Iervolino osserva che in Campania né il Policlinico né il Santobono fanno chirurgia pediatrica e quindi “avremmo dovuto mandare a Roma i bambini bisognosi di intervento. Oggi il reparto è decapitato. Potevamo chiudere e basta: chi aveva bisogno sarebbe andato fuori Regione, ma avremmo messo a rischio la vita dei bambini. Per questo abbiamo dialogato con il Bambino Gesù, che ringrazio, che ci ha dato una copertura, mandando al Monaldi i loro chirurghi di esperienza che in questo periodo stanno anche facendo training nelle sale operatorie ai nostri chirurghi giovani. Finora abbiamo fatto quattro interventi cardiochirurgici per bambini, tutti andati bene. Ieri i professionisti da Roma con i nostri giovani hanno operato in urgenza un bimbo di un mese di vita, nato con un foro sul cuoricino che andava chiuso in emergenza. Dal Policlinco della Federico II è stato mandato da noi, il cardiochirurgo Enrico Cetrano del Bambino Gesù con un nostro giovane chirurgo lo ha operato bene. Abbiamo scelto questa strada perché sappiamo che in alcuni casi, come quello di ieri, ci sono emergenze che non danno il tempo di trasferire al Bambino Gesù”.
 
La direttrice sottolinea che “noi abbiamo cardiochirurghi al Monaldi, che però non hanno ancora la forte esperienza necessaria per interventi di alta specializzazione. I primi operatori erano il dottor Oppido e la dottoressa Farina che sono stati sospesi. I giovani stanno maturando e anche per questo la convenzione é utile e necessaria. Nelle ultime settimane, le famiglie dei bimbi che hanno bisogno di un intervento cardiochirurgico pediatrico hanno incontrato i nuovi medici che ascoltano i loro dubbi e paure e spiegano bene il singolo intervento. Finora hanno scelto tutte le famiglie di restare e il nostro obiettivo è di creare una forte collaborazione , sperando che tra qualche mese i nostri chirurghi siano maturi”.     

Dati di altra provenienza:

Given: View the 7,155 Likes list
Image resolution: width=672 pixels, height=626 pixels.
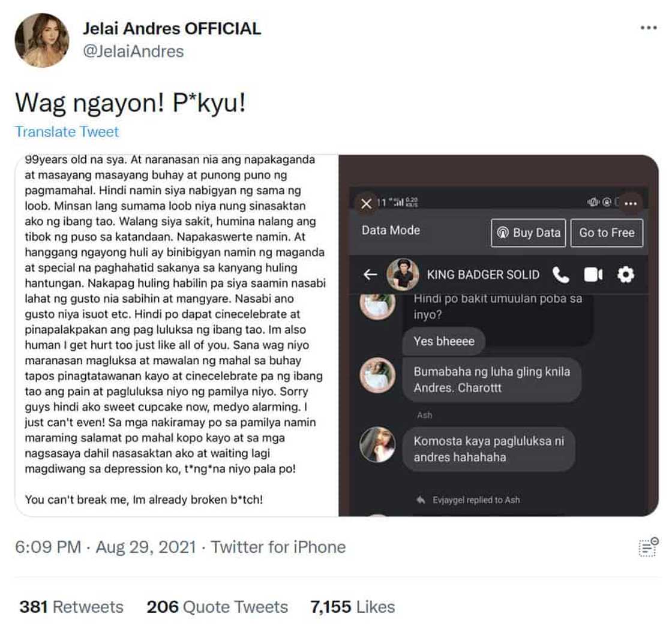Looking at the screenshot, I should tap(352, 607).
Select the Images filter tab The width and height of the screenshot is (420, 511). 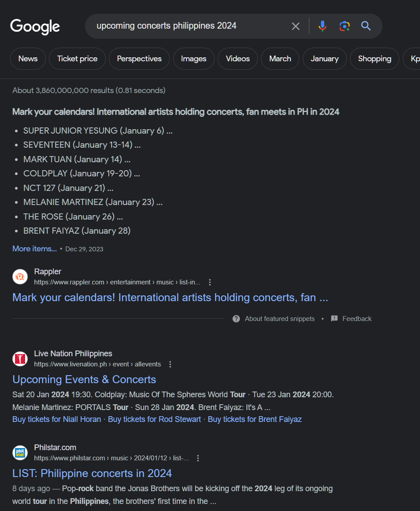(193, 59)
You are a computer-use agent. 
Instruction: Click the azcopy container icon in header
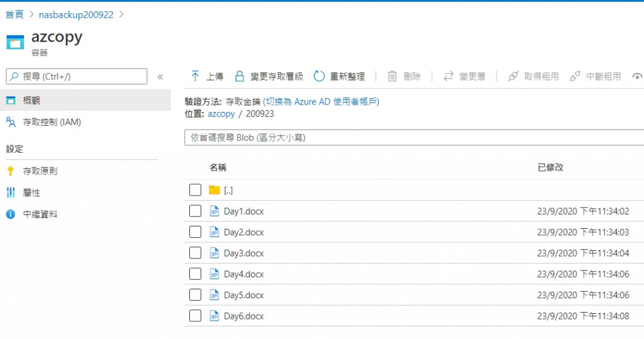tap(15, 42)

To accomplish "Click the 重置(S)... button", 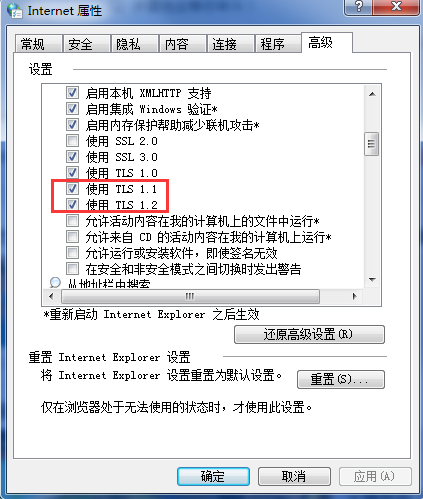I will click(341, 379).
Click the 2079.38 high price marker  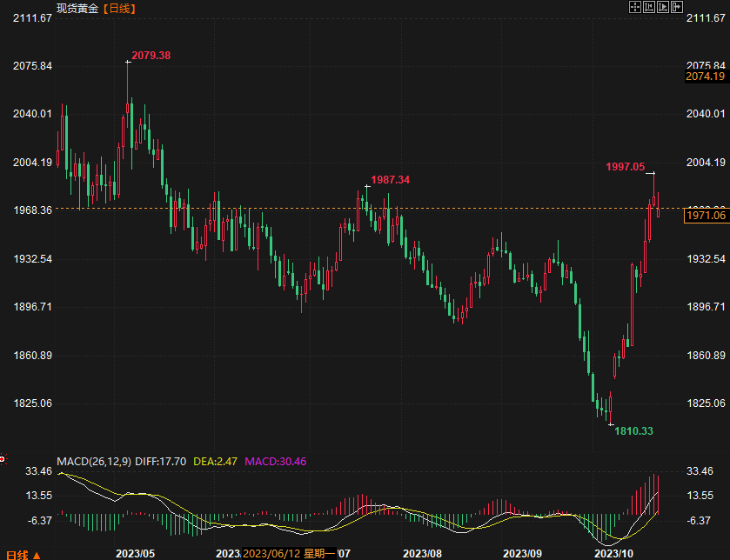pyautogui.click(x=151, y=56)
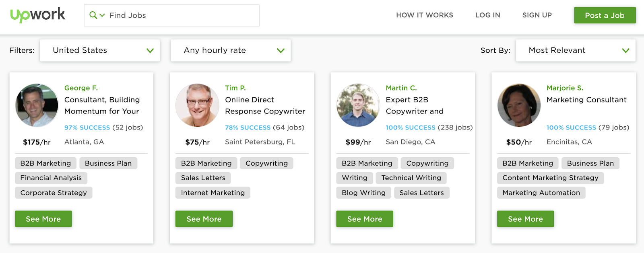
Task: Open the How It Works menu item
Action: coord(424,15)
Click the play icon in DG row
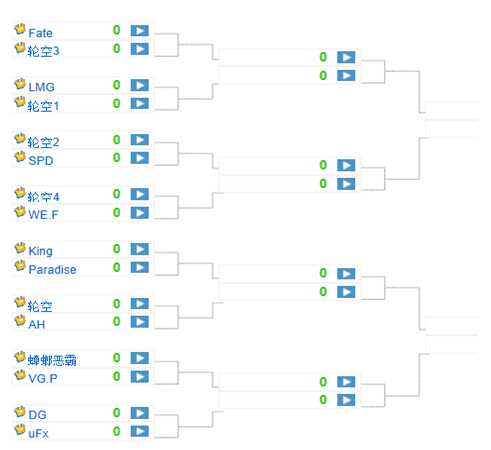Viewport: 491px width, 450px height. click(140, 413)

Iervolino parla anche dal suo percorso in queste settimane e se ha avuto la tentazione di lasciare la direzione: “Io sono stata molto provata umanamente – spiega – dalla situazione di Domenico e da altre famiglie che erano in attesa di intervento. Un peso di responsabilità che ho dovuto sostenere anche in forte solitudine e anche sotto le critiche sui social. Ma mi sono concentrata non su social ma sul lavoro che faccio ogni giorno. Ho avuto sostegno da tanti pazienti. Da 30 anni faccio questo lavoro, con sacrificio, passione e responsabilità. Io devo lavorare, ho la responsabilità di portare il Monaldi fuori dalla tempesta, questa è il mio lavoro che faccio con impegno. Io non sono come Schettino che abbandono la nave. Io devo lavorare, poi altre valutazioni non sono di mia competenza”.